9. The image recognition-based Japanese translation recognition method according to claim 1, characterized by, In step S4, the specific operation of dynamically weighting and suppressing the feature responses of the repaired reflectance map using the repair uncertainty map in the character recognition model is to perform a feature fusion calculation that minimizes Bayesian risk: When the character recognition model performs the feature extraction process, it runs signal demodulation calculation under noisy channel. The character recognition model uses a deep convolutional neural network to process the repaired reflectivity map generated in step S3 and outputs the original visual feature tensor. The character recognition model synchronously acquires the repair uncertainty map generated in step S3, and downsamples the spatial resolution of the repair uncertainty map to the same dimension as the spatial resolution of the original visual feature tensor. The character recognition model is constructed based on a nonlinear reliability gating function of the Weber-Fechner law. The nonlinear reliability gating function uses the pixel values ​​of the repair uncertainty map to calculate the transmittance weights in the feature space. The nonlinear reliability gate function includes sigmoid activation function transformation logic and dark current constant term; The dark current constant term limits the minimum value of the transmittance weight, thereby preserving gradient backpropagation channels in regions where pixel values ​​approach one in the uncertainty map during the calculation of the feature response. The character recognition model calculates the Hadamard product of the original visual feature tensor and the transmittance weights to generate a Bayesian weighted feature map. The Bayesian weighted feature map performs numerical attenuation of the feature response intensity in local regions where the pixel value of the corresponding repair uncertainty map approaches one, and performs feature preservation of the original visual feature tensor in local regions where the pixel value of the corresponding repair uncertainty map approaches zero.

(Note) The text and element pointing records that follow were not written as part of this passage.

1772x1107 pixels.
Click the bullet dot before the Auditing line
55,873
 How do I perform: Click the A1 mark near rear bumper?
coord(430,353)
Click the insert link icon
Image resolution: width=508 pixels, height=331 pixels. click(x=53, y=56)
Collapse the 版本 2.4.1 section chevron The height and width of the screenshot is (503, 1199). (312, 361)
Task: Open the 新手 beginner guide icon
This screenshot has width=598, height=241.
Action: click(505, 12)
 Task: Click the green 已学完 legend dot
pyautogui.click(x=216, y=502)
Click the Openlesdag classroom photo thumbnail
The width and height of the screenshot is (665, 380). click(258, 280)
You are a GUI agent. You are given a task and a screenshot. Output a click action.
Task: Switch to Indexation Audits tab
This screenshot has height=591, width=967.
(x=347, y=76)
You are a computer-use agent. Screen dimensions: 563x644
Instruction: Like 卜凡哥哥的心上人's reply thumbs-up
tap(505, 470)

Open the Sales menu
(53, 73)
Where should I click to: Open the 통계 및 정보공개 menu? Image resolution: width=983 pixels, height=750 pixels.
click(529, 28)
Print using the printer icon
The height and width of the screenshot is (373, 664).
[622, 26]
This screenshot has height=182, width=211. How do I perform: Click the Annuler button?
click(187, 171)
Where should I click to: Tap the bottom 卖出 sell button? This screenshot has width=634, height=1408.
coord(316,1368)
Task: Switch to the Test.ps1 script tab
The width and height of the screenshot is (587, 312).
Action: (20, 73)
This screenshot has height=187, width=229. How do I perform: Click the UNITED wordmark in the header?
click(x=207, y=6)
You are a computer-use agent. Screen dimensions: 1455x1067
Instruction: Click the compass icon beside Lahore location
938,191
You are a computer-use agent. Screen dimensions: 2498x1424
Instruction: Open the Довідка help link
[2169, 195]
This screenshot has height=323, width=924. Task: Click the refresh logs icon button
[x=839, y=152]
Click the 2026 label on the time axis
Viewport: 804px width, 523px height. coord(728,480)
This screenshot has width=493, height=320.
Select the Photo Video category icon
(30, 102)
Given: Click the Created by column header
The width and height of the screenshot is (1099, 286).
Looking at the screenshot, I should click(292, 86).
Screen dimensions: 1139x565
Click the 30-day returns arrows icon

10. The image recognition-based Japanese translation recognition method according to claim 9, characterized by, In step S4, the Japanese character sequence is output, and the translation database is searched based on the Japanese character sequence to generate the Japanese translation result. The specific operation is to perform context-prior-driven sequence decoding and fault-tolerant retrieval in the multi-hypothesis semantic space: The character recognition model performs sequence decoding computation based on maximum a posteriori probability estimation using Bayesian weighted feature maps; During the sequence decoding process, the character recognition model jointly calculates the visual likelihood probability term determined by the Bayesian weighted feature map and the language prior probability term determined by the pre-trained Japanese language model. When the feature response intensity of the Bayesian weighted feature map in a local region is lower than the preset response threshold, the sequence decoding calculation reduces the contribution weight of the visual likelihood probability term to the generation of the Japanese character sequence and uses the language prior probability term to perform semantic error correction on the Japanese character sequence. The character recognition model uses a beam search strategy to generate a candidate set containing multiple candidate character sequences; The character recognition model calculates the predicted probability of each candidate character sequence in the candidate set, and uses the predicted probability to calculate the weighted average of the semantic vectors corresponding to each candidate character sequence, and outputs the centroid query vector. The character recognition model retrieves the translated text with the highest cosine similarity to the centroid query vector from the translation database and outputs the Japanese translation result. The cosine similarity calculation process introduces a numerically stable quantity to perform non-zeroing of the denominator, and the calculation process of the centroid query vector utilizes the clustering characteristics of the high-dimensional semantic space.